What a difference 12 months make. This time last year milk prices were just above 50 cent/litre.
There was also some positivity about global demand for dairy products. Fast forward to January 2026 and dairy farmers find themselves in a period of uncertainty, with a difficult period predicted for the next few months.
Irish milk production will end up 5-5.5% ahead of 2024 levels in 2025. New Zealand has also seen record milk deliveries in recent months.
Cheap grain in the USA has driven milk production in 2025, with the most recent data putting USA milk production up 3.7%.
Cheap grain has meant that farmers continue to feed at high levels to drive milk output. Ornua say that EU milk production will rise by 1.5% in 2025, with global supply set to lift by over 2%.
Speaking recently on the Irish Farmers Journal stand at the RUAS Winter fair in Lisburn, both Dale Farm CEO Nick Whelan and Lakeland Dairies CEO Colin Kelly were very forthright with their answers to some of the questions put to them on milk price outlook.
Both pointed to increased global production and the fact that current milk prices are still ahead of where the global market is at.
The issue of elevated product inventories was also touched upon in that even after global production falls back into line and a recovery is seen in the market, it could take time for farm gate commodity prices to recover.
Demand also remains flat at the moment, with global dairy markets continuing to feel the effects of sluggish consumer sentiment, especially in foodservice channels.
Global economic uncertainty doesn’t inspire confidence in consumer spending, with all commodities feeling the pinch at the moment.
Up to the end of 2025 the market signals were pointing to a lean period ahead on dairy farms, and analysts were predicting that the best anyone can hope for is for a recovery in the second half of 2026. That said, the most recent Global Dairy Trade (GDT) auction which took place on Tuesday was up 6.3%, the first positive increase since August 2025.
Co-op model
I have often looked with envy at the co-op model through which dairy farmers sell their product, with farmers essentially owning the decisions being made around a board table along with the management team in charge of the co-op.

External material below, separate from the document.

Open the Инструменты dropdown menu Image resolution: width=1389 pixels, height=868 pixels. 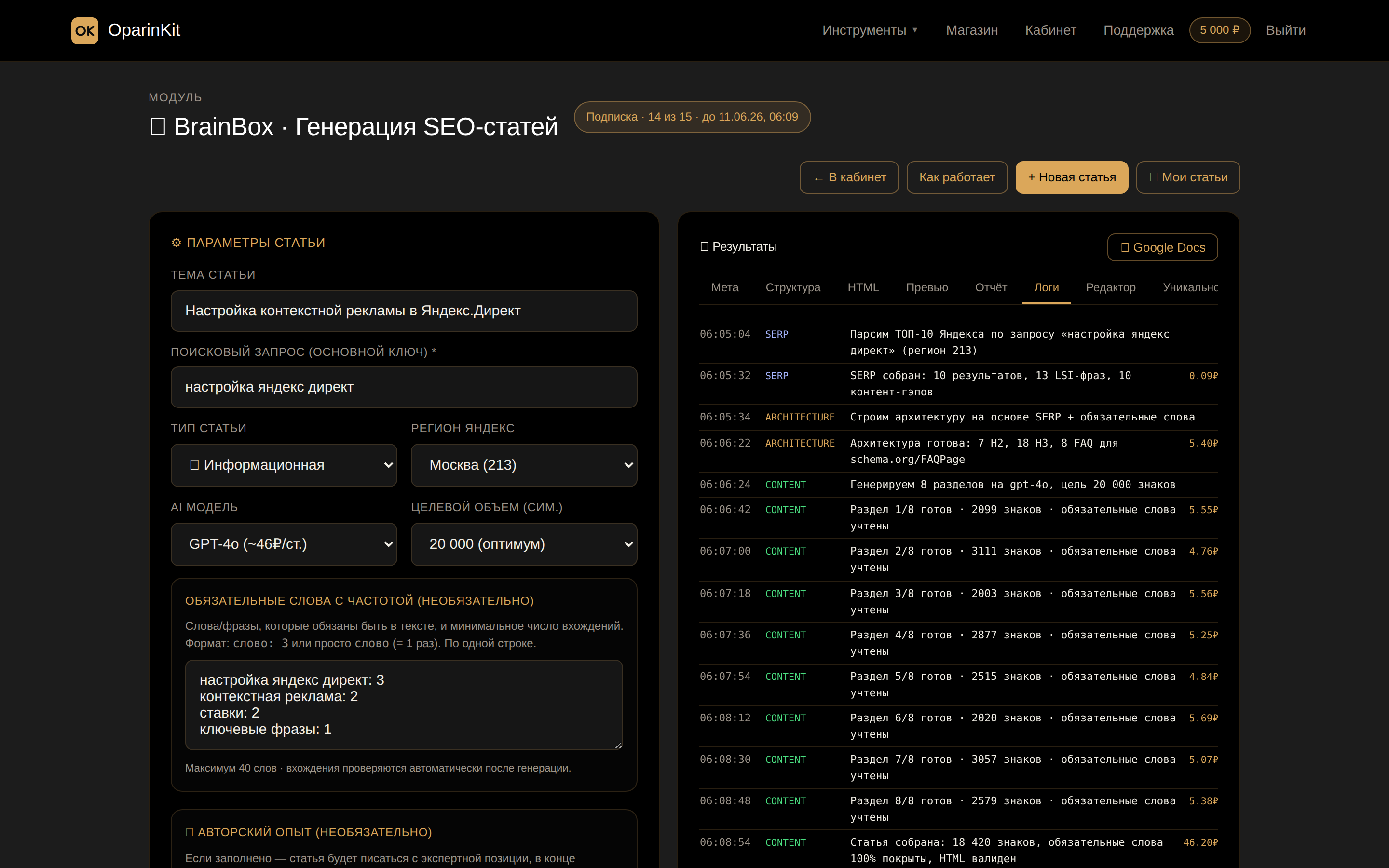(x=870, y=30)
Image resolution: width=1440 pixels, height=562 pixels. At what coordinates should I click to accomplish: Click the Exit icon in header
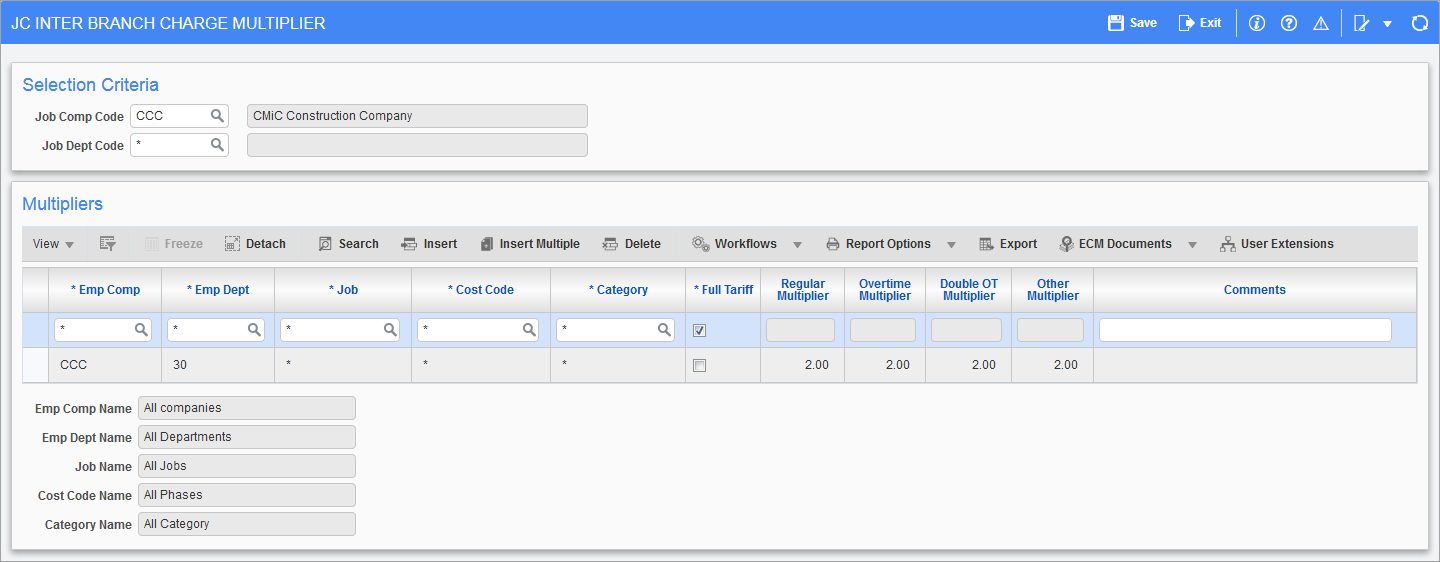(x=1187, y=23)
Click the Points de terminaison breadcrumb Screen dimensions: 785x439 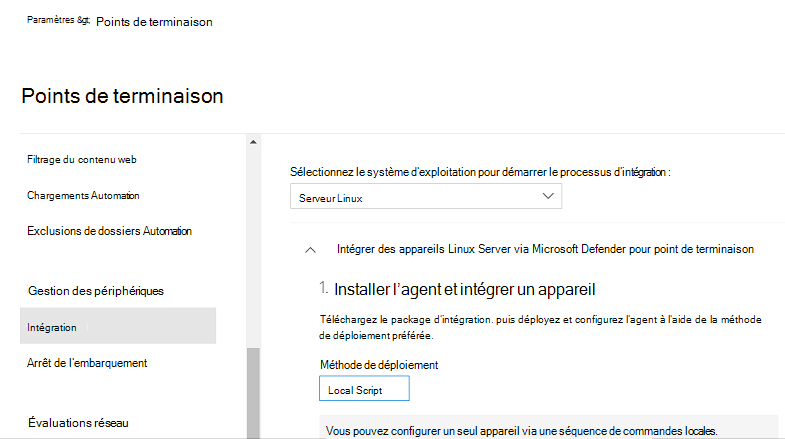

This doesn’t mean not holding the people in charge to account. Cost reduction measures shouldn’t stop at the farm gate, and co-ops should also be challenged on their costs of doing business.
Milk price reductions in recent months have been communicated and delivered with a level of transparency. Beef finishers on the other hand, have seen 60 cent/kg wiped off beef price in the last six weeks with zero transparency and very few questions answered.
What can dairy farmers do?
Given all the negativity, it’s important to focus on the positives. The fact is that Irish dairy farming continues to be in a very strong position from a cost point of view.
Grassland farming remains at the heart of what we do. This grass-based production has a host of benefits to the milk that we produce, the people who work in the industry, high welfare for the animals on the farms, the surrounding environment and ultimately the bottom line on family farms.
Dairy farming continues to be a positive outlier in terms of attracting young people into the sector.
Higher solids over the last few months have probably shielded some from the true impact of the recent price drop, but this will become very evident in spring 2026.
A very good 2025 should mean there is some surplus cash on dairy farms to deal with the impending downturn. Teagasc have put this buffer at €500/cow to get through this spring.
Dairy farmers have been here in the not-so-distant past, with a 15c/litre drop being seen between average milk price in 2022 and 2023, and they have learned from these swings and how to deal with them.
Cost control will be key, but you need to know your costs to be able to compare to other years and other farms. This will be particularly important in high-cost production systems.
Can non-essential investments be delayed to leave things easier from a cashflow point of view? If there isn’t some form of cash cushion there, talk to your accountant or financial advisor early to sort any short-term credit issues.